▶ [Problem]: Each line below from the one containing "Click the MFRA 2022-CHM1 row name" through the one containing "The height and" should be output exactly as it stands, and no other line should appear.

▶ [Available data]:
· · · · ·
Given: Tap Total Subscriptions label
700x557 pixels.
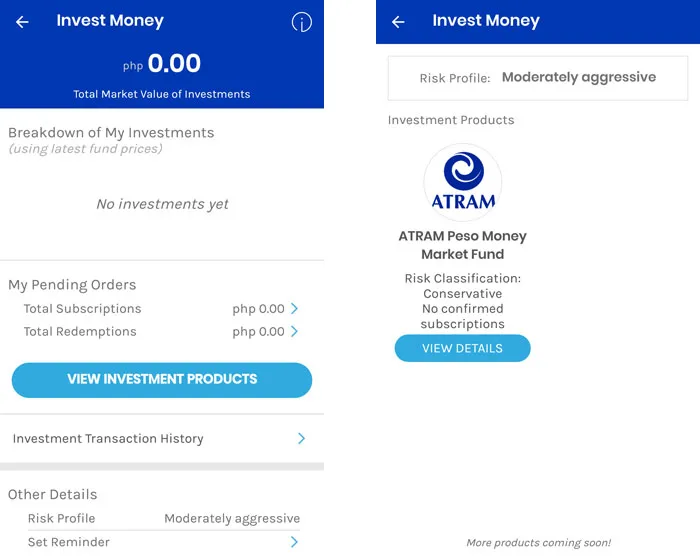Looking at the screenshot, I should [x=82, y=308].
· · · · ·
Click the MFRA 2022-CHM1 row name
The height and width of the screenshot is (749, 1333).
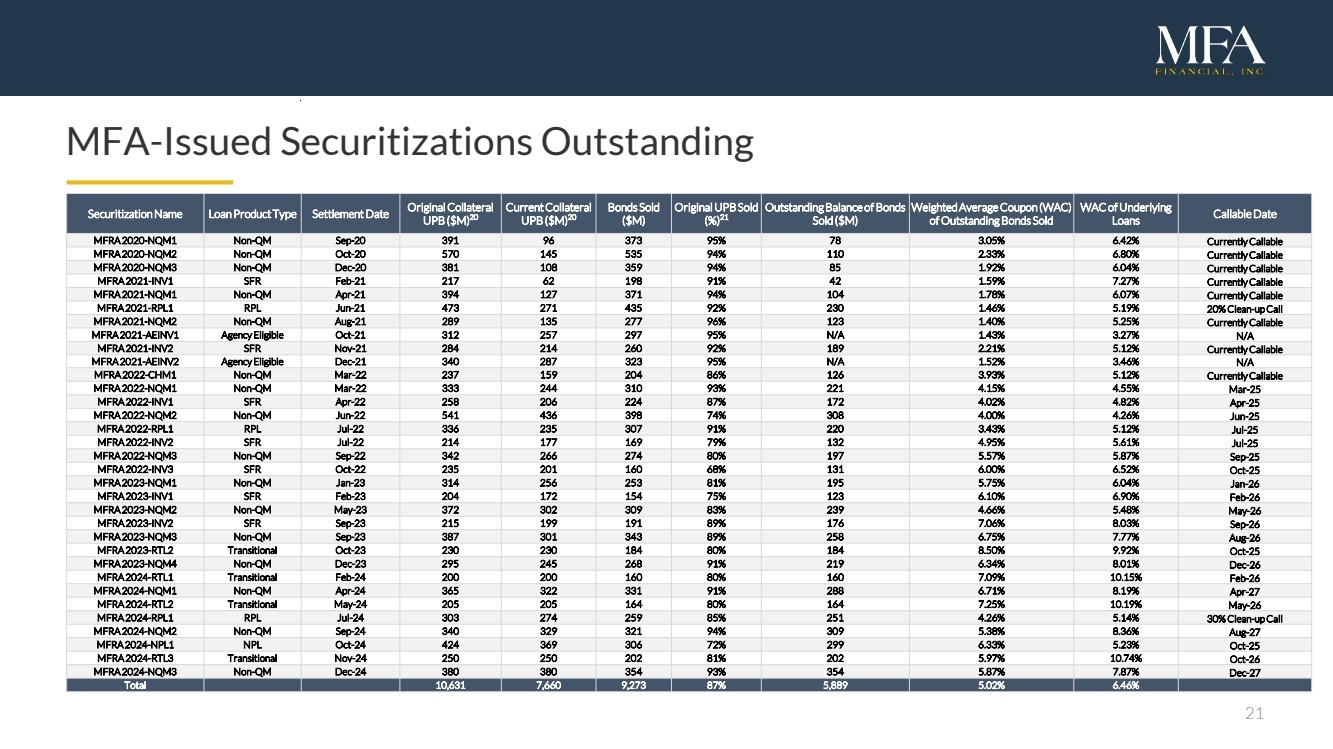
· · · · ·
▶ [Response for this exercise]:
Click the MFRA 2022-CHM1 row name
The height and width of the screenshot is (749, 1333).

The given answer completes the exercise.